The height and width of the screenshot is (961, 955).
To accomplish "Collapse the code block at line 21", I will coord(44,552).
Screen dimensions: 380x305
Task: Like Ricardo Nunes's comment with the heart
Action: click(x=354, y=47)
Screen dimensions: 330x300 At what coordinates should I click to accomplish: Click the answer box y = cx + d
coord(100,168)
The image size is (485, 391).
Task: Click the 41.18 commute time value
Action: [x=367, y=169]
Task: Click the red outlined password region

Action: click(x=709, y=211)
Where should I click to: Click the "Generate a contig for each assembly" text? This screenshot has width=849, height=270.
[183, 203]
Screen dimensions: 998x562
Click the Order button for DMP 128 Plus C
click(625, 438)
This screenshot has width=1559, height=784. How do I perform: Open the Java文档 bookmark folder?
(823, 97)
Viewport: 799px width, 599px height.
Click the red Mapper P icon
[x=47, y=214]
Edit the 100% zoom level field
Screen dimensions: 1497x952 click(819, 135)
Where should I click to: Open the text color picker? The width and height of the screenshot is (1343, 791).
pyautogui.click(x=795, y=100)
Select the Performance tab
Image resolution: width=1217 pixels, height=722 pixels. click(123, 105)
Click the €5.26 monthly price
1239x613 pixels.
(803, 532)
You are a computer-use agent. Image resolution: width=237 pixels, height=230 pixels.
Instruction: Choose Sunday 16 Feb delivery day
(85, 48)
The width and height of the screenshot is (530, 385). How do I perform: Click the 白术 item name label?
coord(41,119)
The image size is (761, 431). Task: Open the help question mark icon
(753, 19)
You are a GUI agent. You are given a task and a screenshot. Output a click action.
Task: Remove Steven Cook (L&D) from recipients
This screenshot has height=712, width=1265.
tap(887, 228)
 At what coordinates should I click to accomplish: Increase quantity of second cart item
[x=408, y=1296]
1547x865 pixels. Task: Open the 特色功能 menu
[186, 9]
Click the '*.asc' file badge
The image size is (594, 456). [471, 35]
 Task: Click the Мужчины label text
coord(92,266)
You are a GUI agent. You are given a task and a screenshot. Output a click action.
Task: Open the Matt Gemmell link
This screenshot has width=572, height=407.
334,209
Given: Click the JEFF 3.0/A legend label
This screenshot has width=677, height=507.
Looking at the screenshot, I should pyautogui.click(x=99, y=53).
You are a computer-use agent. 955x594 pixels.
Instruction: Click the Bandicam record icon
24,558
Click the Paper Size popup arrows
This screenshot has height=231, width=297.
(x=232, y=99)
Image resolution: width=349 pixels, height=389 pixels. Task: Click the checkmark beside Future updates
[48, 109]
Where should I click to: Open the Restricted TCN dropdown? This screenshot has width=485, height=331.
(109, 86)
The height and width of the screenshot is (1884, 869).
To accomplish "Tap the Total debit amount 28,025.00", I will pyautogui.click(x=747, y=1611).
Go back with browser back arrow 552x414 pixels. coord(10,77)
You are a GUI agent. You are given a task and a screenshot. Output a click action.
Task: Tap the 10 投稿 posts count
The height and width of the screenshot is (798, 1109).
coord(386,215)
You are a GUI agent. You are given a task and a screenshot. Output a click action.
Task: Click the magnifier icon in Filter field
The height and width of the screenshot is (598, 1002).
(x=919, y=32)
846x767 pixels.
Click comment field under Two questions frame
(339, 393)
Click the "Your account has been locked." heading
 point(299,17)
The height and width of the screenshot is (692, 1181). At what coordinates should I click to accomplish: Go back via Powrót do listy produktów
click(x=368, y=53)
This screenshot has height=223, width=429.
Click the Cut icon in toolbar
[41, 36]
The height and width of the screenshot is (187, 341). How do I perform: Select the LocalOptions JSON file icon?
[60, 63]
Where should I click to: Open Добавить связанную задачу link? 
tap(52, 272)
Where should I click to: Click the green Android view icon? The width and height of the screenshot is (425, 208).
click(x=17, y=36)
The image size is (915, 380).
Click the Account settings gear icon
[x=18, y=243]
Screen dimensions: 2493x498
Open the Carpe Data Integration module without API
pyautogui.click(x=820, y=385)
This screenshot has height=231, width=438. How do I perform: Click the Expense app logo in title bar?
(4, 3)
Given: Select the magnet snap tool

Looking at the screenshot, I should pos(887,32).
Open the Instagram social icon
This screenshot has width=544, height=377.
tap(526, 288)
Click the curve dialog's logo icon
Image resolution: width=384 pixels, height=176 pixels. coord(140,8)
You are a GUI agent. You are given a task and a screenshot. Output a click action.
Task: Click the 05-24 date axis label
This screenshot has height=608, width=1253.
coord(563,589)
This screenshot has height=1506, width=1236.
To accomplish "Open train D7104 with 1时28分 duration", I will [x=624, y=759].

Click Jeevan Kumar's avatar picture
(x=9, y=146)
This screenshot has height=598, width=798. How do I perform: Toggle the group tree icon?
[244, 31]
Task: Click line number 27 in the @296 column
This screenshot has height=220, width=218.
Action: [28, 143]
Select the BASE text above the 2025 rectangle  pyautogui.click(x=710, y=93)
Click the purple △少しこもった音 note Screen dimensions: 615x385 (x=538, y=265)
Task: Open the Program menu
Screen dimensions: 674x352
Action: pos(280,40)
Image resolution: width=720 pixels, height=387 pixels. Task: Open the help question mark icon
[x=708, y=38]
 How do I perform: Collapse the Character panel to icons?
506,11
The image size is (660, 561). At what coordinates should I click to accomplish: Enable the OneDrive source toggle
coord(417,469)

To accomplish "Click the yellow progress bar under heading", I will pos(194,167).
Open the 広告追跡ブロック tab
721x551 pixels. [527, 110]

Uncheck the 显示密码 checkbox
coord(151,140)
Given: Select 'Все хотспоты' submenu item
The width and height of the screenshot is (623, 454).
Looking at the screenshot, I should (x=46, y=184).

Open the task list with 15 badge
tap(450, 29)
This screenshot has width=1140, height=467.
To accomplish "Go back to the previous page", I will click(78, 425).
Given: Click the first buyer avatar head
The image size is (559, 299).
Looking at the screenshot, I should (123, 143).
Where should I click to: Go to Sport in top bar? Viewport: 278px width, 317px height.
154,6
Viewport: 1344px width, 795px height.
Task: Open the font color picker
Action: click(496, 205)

+ + + +

> Your goal
An exact copy of the entire material is required.

> Exercise output
The height and width of the screenshot is (961, 955).
To accomplish "Collapse the code block at line 21", I will coord(44,552).
Screen dimensions: 380x305
Task: Like Ricardo Nunes's comment with the heart
Action: click(x=354, y=47)
Screen dimensions: 330x300 At what coordinates should I click to accomplish: Click the answer box y = cx + d
coord(100,168)
The image size is (485, 391).
Task: Click the 41.18 commute time value
Action: [x=367, y=169]
Task: Click the red outlined password region

Action: click(x=709, y=211)
Where should I click to: Click the "Generate a contig for each assembly" text? This screenshot has width=849, height=270.
[183, 203]
Screen dimensions: 998x562
Click the Order button for DMP 128 Plus C
click(625, 438)
This screenshot has width=1559, height=784. How do I perform: Open the Java文档 bookmark folder?
(823, 97)
Viewport: 799px width, 599px height.
Click the red Mapper P icon
[x=47, y=214]
Edit the 100% zoom level field
Screen dimensions: 1497x952 click(819, 135)
Where should I click to: Open the text color picker? The width and height of the screenshot is (1343, 791).
pyautogui.click(x=795, y=100)
Select the Performance tab
Image resolution: width=1217 pixels, height=722 pixels. click(123, 105)
Click the €5.26 monthly price
1239x613 pixels.
(803, 532)
You are a computer-use agent. Image resolution: width=237 pixels, height=230 pixels.
Instruction: Choose Sunday 16 Feb delivery day
(85, 48)
The width and height of the screenshot is (530, 385). How do I perform: Click the 白术 item name label?
coord(41,119)
The image size is (761, 431). Task: Open the help question mark icon
(753, 19)
You are a GUI agent. You are given a task and a screenshot. Output a click action.
Task: Remove Steven Cook (L&D) from recipients
This screenshot has height=712, width=1265.
tap(887, 228)
 At what coordinates should I click to accomplish: Increase quantity of second cart item
[x=408, y=1296]
1547x865 pixels. Task: Open the 特色功能 menu
[186, 9]
Click the '*.asc' file badge
The image size is (594, 456). [471, 35]
 Task: Click the Мужчины label text
coord(92,266)
You are a GUI agent. You are given a task and a screenshot. Output a click action.
Task: Open the Matt Gemmell link
This screenshot has width=572, height=407.
334,209
Given: Click the JEFF 3.0/A legend label
This screenshot has width=677, height=507.
Looking at the screenshot, I should pyautogui.click(x=99, y=53).
You are a computer-use agent. 955x594 pixels.
Instruction: Click the Bandicam record icon
24,558
Click the Paper Size popup arrows
This screenshot has height=231, width=297.
(x=232, y=99)
Image resolution: width=349 pixels, height=389 pixels. Task: Click the checkmark beside Future updates
[48, 109]
Where should I click to: Open the Restricted TCN dropdown? This screenshot has width=485, height=331.
(109, 86)
The height and width of the screenshot is (1884, 869).
To accomplish "Tap the Total debit amount 28,025.00", I will pyautogui.click(x=747, y=1611).
Go back with browser back arrow 552x414 pixels. coord(10,77)
You are a GUI agent. You are given a task and a screenshot. Output a click action.
Task: Tap the 10 投稿 posts count
The height and width of the screenshot is (798, 1109).
coord(386,215)
You are a GUI agent. You are given a task and a screenshot. Output a click action.
Task: Click the magnifier icon in Filter field
The height and width of the screenshot is (598, 1002).
(x=919, y=32)
846x767 pixels.
Click comment field under Two questions frame
(339, 393)
Click the "Your account has been locked." heading
 point(299,17)
The height and width of the screenshot is (692, 1181). At what coordinates should I click to accomplish: Go back via Powrót do listy produktów
click(x=368, y=53)
This screenshot has height=223, width=429.
Click the Cut icon in toolbar
[41, 36]
The height and width of the screenshot is (187, 341). How do I perform: Select the LocalOptions JSON file icon?
[60, 63]
Where should I click to: Open Добавить связанную задачу link? 
tap(52, 272)
Where should I click to: Click the green Android view icon? The width and height of the screenshot is (425, 208).
click(x=17, y=36)
The image size is (915, 380).
Click the Account settings gear icon
[x=18, y=243]
Screen dimensions: 2493x498
Open the Carpe Data Integration module without API
pyautogui.click(x=820, y=385)
This screenshot has height=231, width=438. How do I perform: Click the Expense app logo in title bar?
(4, 3)
Given: Select the magnet snap tool

Looking at the screenshot, I should pos(887,32).
Open the Instagram social icon
This screenshot has width=544, height=377.
tap(526, 288)
Click the curve dialog's logo icon
Image resolution: width=384 pixels, height=176 pixels. coord(140,8)
You are a GUI agent. You are given a task and a screenshot. Output a click action.
Task: Click the 05-24 date axis label
This screenshot has height=608, width=1253.
coord(563,589)
This screenshot has height=1506, width=1236.
To accomplish "Open train D7104 with 1时28分 duration", I will [x=624, y=759].

Click Jeevan Kumar's avatar picture
(x=9, y=146)
This screenshot has height=598, width=798. How do I perform: Toggle the group tree icon?
[244, 31]
Task: Click line number 27 in the @296 column
This screenshot has height=220, width=218.
Action: [28, 143]
Select the BASE text above the 2025 rectangle  pyautogui.click(x=710, y=93)
Click the purple △少しこもった音 note Screen dimensions: 615x385 (x=538, y=265)
Task: Open the Program menu
Screen dimensions: 674x352
Action: pos(280,40)
Image resolution: width=720 pixels, height=387 pixels. Task: Open the help question mark icon
[x=708, y=38]
 How do I perform: Collapse the Character panel to icons?
506,11
The image size is (660, 561). At what coordinates should I click to accomplish: Enable the OneDrive source toggle
coord(417,469)

To accomplish "Click the yellow progress bar under heading", I will pos(194,167).
Open the 広告追跡ブロック tab
721x551 pixels. [527, 110]

Uncheck the 显示密码 checkbox
coord(151,140)
Given: Select 'Все хотспоты' submenu item
The width and height of the screenshot is (623, 454).
Looking at the screenshot, I should (x=46, y=184).

Open the task list with 15 badge
tap(450, 29)
This screenshot has width=1140, height=467.
To accomplish "Go back to the previous page", I will click(78, 425).
Given: Click the first buyer avatar head
The image size is (559, 299).
Looking at the screenshot, I should (123, 143).
Where should I click to: Go to Sport in top bar? Viewport: 278px width, 317px height.
154,6
Viewport: 1344px width, 795px height.
Task: Open the font color picker
Action: click(496, 205)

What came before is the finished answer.